I only use Proxmox (open source & free) on my dedicated servers, that is if I use any virtualization at all.
Plenty of others to choose from. I think oVirt is another big one. Probably just depends on your usage and your support needs.
There's lots of Open Source platforms that allow you to launch and manage VM's from KVM, Xen, LXC, and many more types of hypervisors.
Here's a short list of some of them:
Web Based Interfaces:
OpenNebula (Open Source)
ProxMox (Open Source)
OpenStack (Open Source)
CloudStack (Open Source)
VM Manager (Commercial)
Xen Orchestra (Open Source)
Native Interfaces:
VirtualBox (Open Source, Global OS Support)
VMWare vSphere / VMware Workstation / VMWare Fusion (free and commercial editions)
Citrix XenServer (free and commercial editions)
Parallels Desktop (Mac support, paid)
There's also VirtEngine Open Source which we built that enables PaaS, STaaS and billing for providers and utilizes various open source technologies such as OpenNebula, Ceph, Docker, and many more to bring the best experience to the end-user.

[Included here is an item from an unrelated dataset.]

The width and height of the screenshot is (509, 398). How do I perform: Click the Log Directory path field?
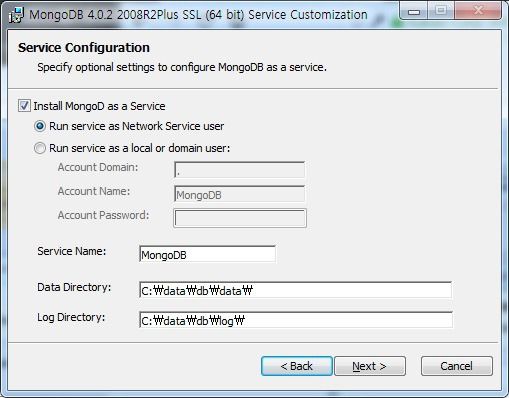click(296, 320)
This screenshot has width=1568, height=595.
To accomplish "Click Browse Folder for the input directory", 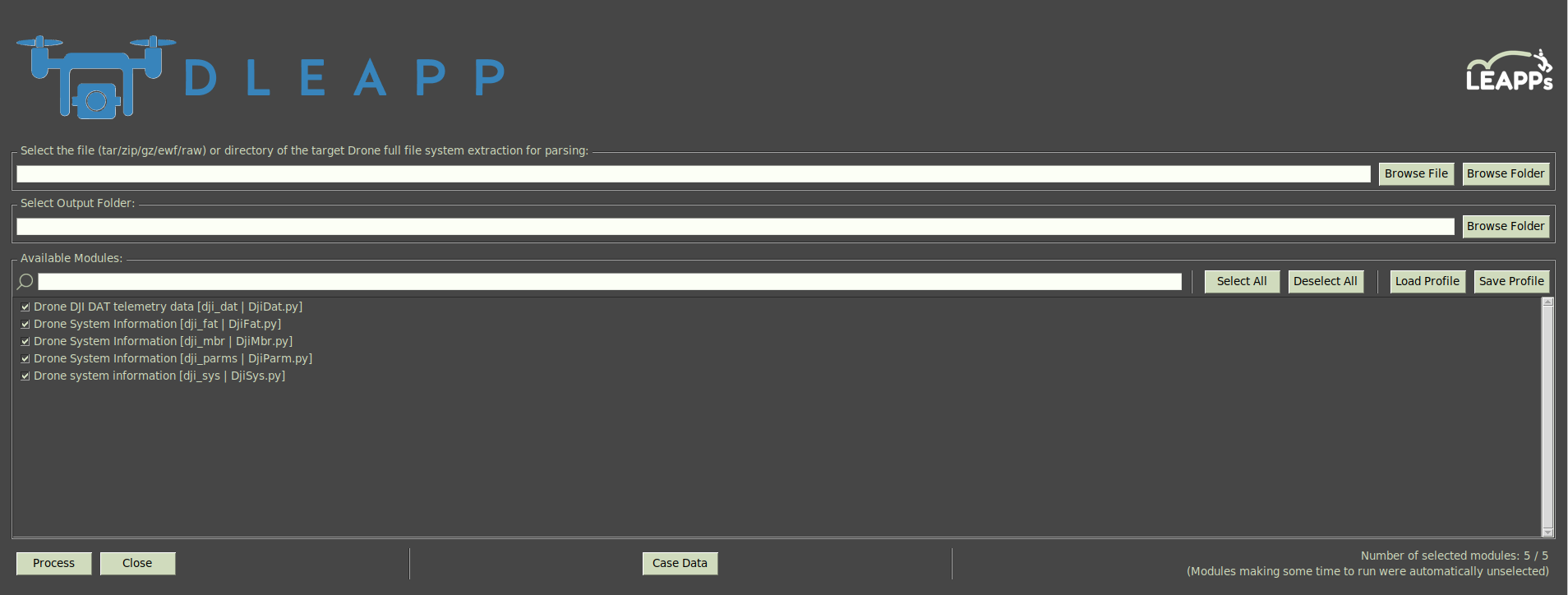I will (1505, 173).
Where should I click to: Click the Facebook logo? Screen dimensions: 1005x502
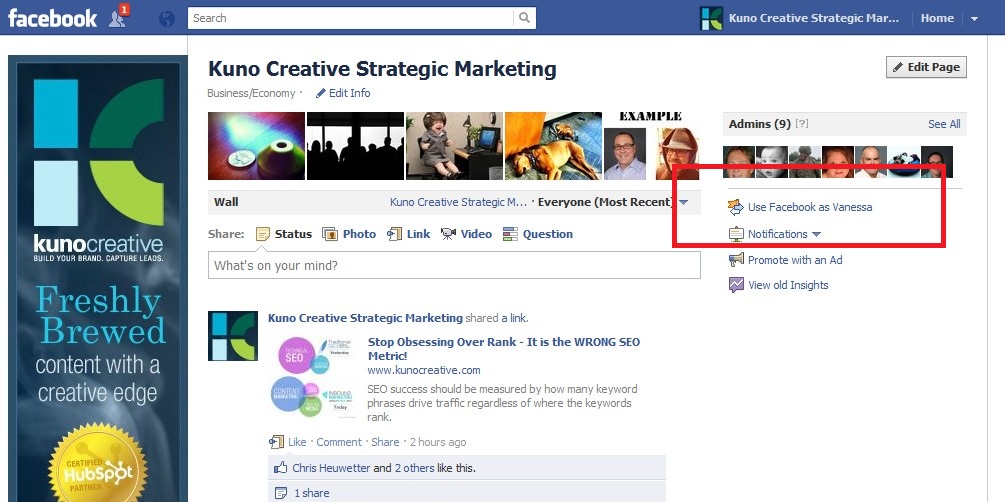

Other resources to find KVM/Xen Based Platforms include:
http://www.linux-kvm.org/page/Management_Tools
https://wiki.xen.org/wiki/Xen_Management_Tools
We use virtpanel with KVM for customers and for our internal cloud, we use vmware vcenter & vsphere.
vmm :-)
I use LXC on one of my home servers. It's free & opensource.
I also use qemu with kvm enabled on my desktop. (Yup, free & opensource) :-)
While we're on the discussion, do NOT use https://github.com/kimchi-project/kimchi for KVM. It's severely kludgey.
Pretty sure you mean vmctl, dontcha?